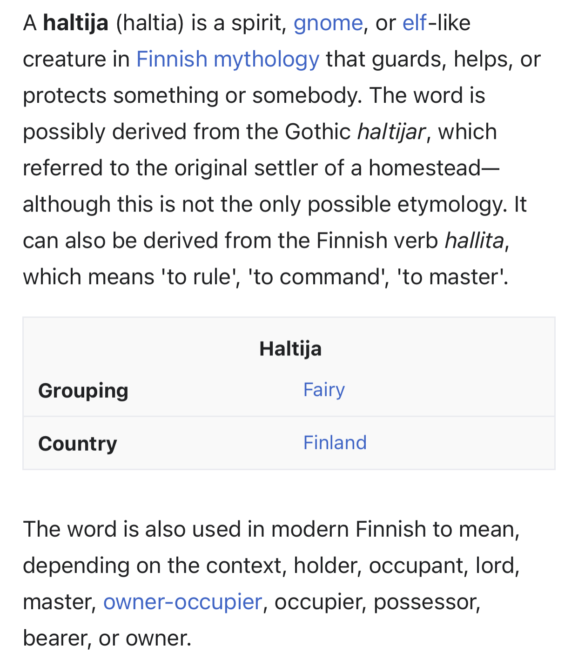Click the word homestead
Image resolution: width=578 pixels, height=666 pixels.
click(x=424, y=168)
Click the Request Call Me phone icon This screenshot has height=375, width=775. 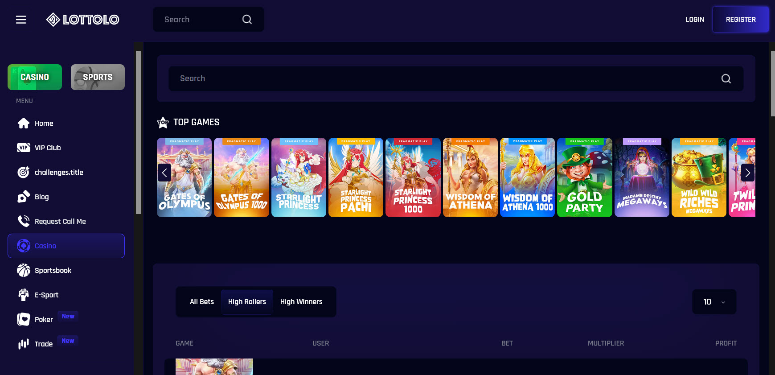pyautogui.click(x=24, y=222)
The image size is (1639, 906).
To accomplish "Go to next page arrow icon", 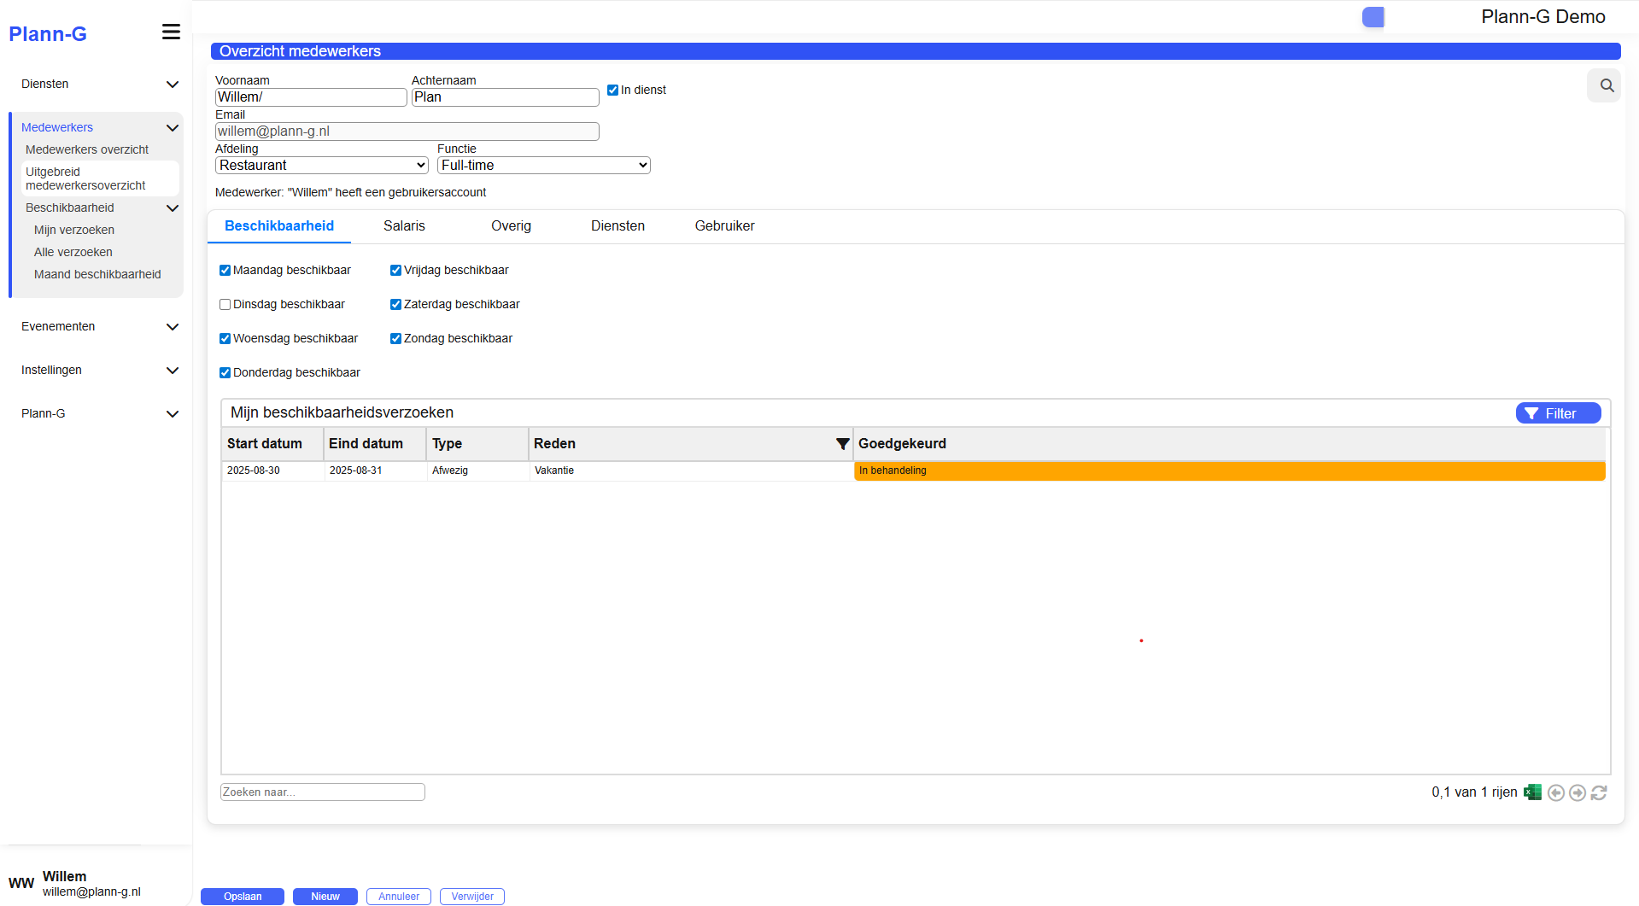I will click(1578, 793).
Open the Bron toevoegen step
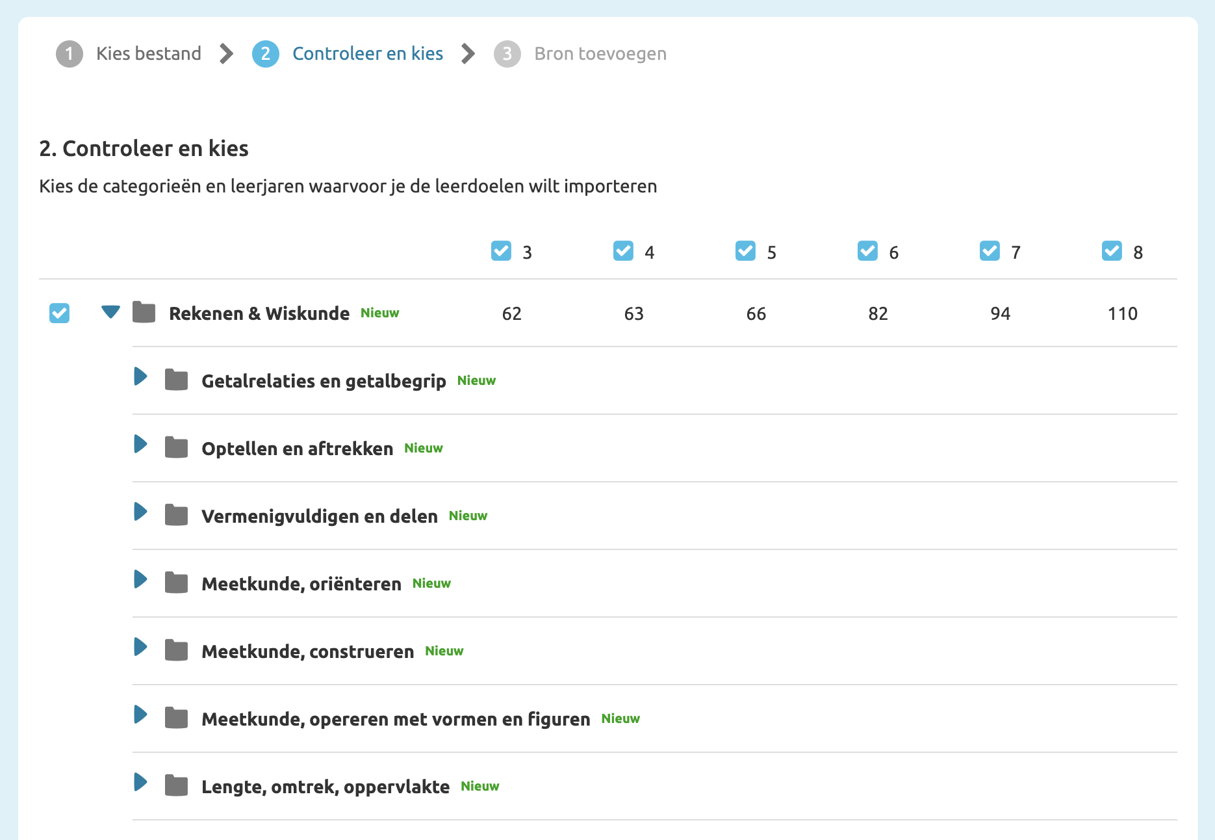 pyautogui.click(x=599, y=53)

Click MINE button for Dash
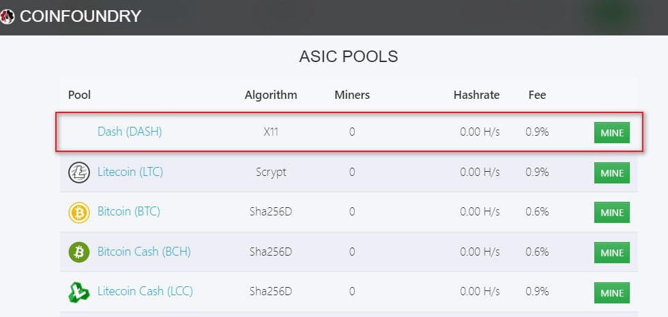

__________

**Work to complete**
Reproduce, word for word, the lines from the one containing "Open the Bron toevoegen step" through the final line above. Leave every picture out.

**Response box**
Open the Bron toevoegen step
 pyautogui.click(x=599, y=53)

Click MINE button for Dash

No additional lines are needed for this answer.